"Jakarta sebagai ibu kota yang hari ini masih jadi ibu kota tentunya harus bisa menampilkan budaya khas masyarakatnya,” sambungnya.
Ia pun mendorong seluruh pemangku kepentingan untuk berperan aktif, tidak hanya dalam melestarikan, tetapi juga mengembangkan budaya Betawi agar tetap relevan dengan perkembangan zaman.
“Dalam hal ini saya mendorong kepada seluruh stakeholder yang ada dapat berpartisipasi aktif, dapat juga bukan hanya melestarikan tapi mengembangkan budaya Betawi yang ada. Tentunya bisa dikurasi dengan keadaan situasi saat ini,” katanya.

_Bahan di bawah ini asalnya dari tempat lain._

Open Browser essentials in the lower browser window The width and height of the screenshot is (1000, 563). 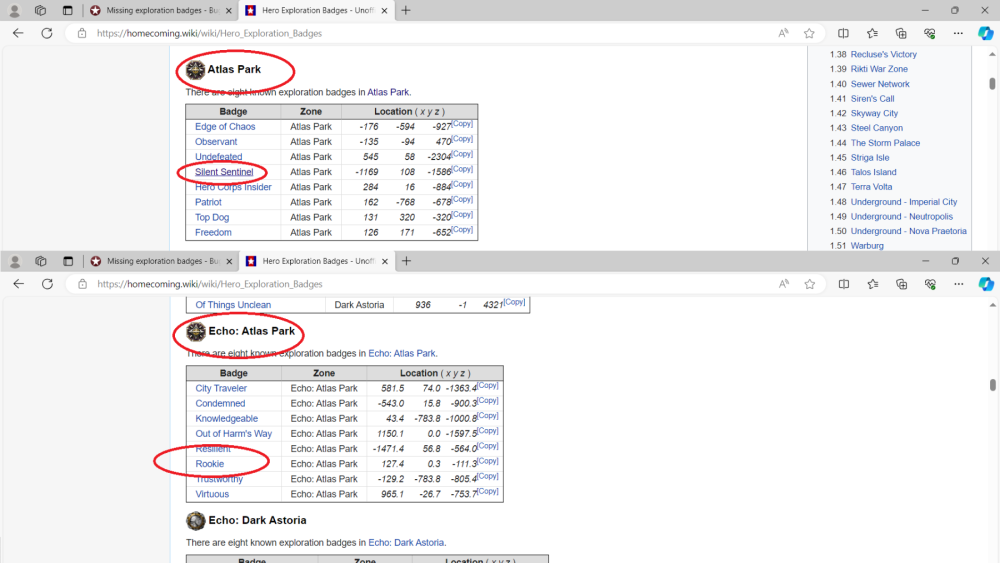(929, 284)
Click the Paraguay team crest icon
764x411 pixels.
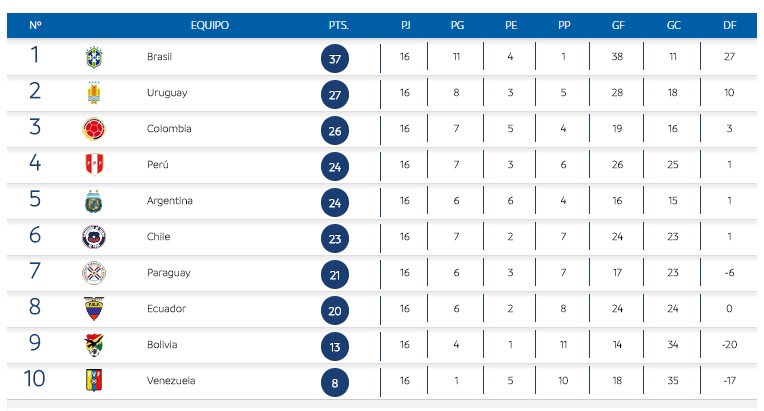94,273
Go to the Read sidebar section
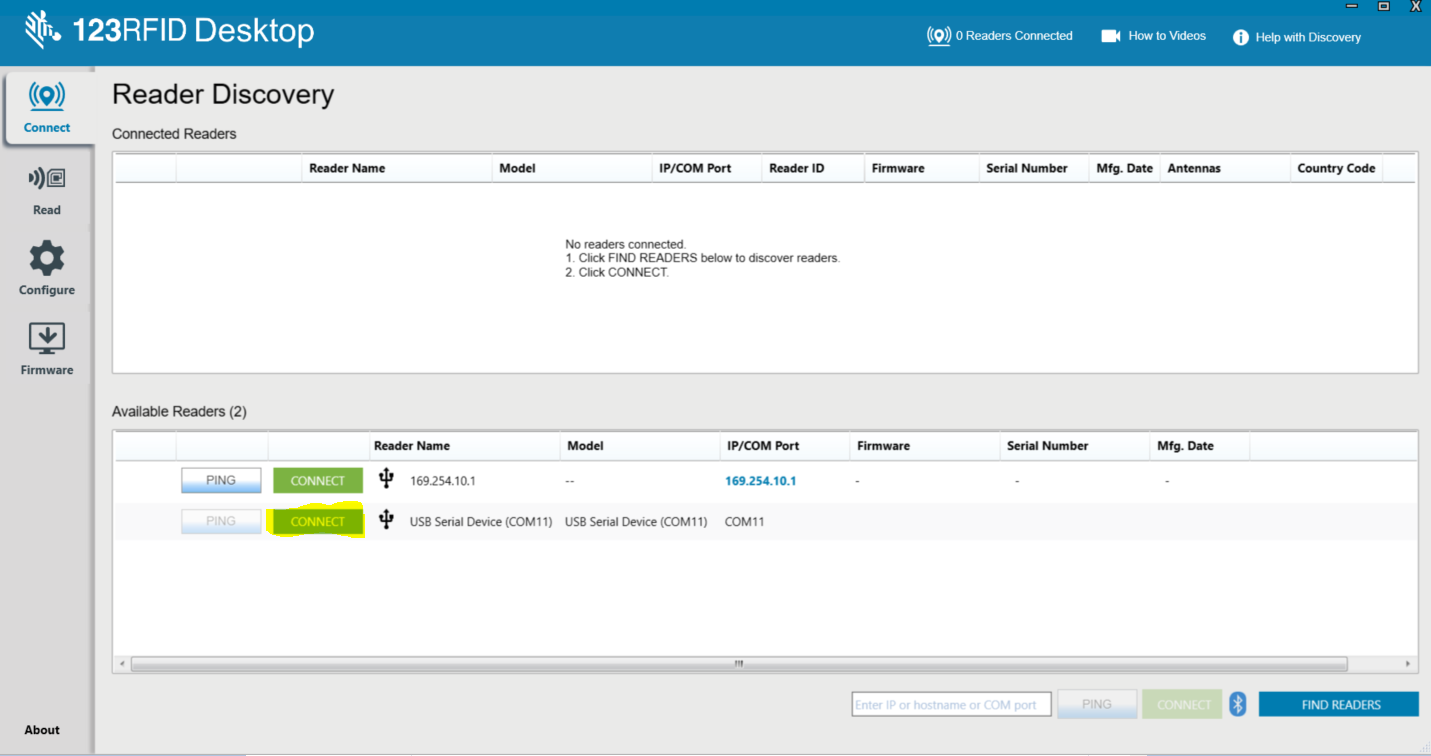 pyautogui.click(x=47, y=190)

Baca Juga: Foke Soroti Lebaran Betawi 2026: Momentum Perkuat Identitas dan Persatuan Warga Jakarta
Sebagai anggota DPRD, Riano menilai bahwa perhatian terhadap budaya Betawi perlu ditingkatkan agar tetap menjadi identitas utama Jakarta dan mampu bersaing dengan budaya lain di tengah arus globalisasi.
“Jadi saya sebagai anggota DPRD melihat perlu perhatian yang sangat khusus agar budaya Betawi di Jakarta bisa menjadi budaya utama dan juga tidak kalah saing dengan budaya-budaya lain. Makanya saya menyambut baik Pak Gubernur ini begitu peduli dan perhatian terhadap kebudayaan Betawi yang ada,” ungkapnya. (cr-4).